### RECORDS FOR THE TASK:

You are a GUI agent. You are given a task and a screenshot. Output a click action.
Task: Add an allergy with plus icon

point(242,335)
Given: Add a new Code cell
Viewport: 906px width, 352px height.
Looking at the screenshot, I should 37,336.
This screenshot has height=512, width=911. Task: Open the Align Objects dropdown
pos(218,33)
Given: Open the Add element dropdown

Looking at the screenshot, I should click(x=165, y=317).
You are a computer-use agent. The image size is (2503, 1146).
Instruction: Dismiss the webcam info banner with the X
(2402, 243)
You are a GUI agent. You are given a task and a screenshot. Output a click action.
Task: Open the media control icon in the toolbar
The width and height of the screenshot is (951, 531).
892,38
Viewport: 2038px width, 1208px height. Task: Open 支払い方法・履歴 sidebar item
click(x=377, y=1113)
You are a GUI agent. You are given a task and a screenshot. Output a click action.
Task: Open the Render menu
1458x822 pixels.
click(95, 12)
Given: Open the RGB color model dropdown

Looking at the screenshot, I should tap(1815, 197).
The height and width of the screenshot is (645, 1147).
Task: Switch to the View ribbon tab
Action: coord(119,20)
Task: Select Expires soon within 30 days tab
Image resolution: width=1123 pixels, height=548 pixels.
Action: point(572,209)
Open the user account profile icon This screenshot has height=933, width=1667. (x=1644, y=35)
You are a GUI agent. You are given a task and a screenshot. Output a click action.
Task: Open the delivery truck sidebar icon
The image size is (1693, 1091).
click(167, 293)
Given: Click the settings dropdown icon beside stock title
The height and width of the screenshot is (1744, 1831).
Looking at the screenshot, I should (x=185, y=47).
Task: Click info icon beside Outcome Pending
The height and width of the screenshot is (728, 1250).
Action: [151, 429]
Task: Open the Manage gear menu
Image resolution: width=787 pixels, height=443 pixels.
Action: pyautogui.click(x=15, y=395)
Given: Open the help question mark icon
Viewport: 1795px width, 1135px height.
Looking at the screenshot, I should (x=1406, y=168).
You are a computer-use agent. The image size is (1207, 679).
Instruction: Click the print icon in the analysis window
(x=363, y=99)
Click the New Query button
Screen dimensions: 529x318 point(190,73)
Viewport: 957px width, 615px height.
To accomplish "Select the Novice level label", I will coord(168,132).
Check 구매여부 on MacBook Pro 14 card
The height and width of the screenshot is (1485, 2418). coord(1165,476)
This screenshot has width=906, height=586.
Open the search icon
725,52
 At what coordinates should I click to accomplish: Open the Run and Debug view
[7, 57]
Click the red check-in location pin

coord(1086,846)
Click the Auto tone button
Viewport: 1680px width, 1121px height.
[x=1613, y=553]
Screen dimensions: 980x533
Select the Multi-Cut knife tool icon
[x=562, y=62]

### EXERCISE BRIEF:
Scan the entries for lines with the word "menu". The number of such lines is the whole answer.

### OUTPUT FOR THIS TASK:
2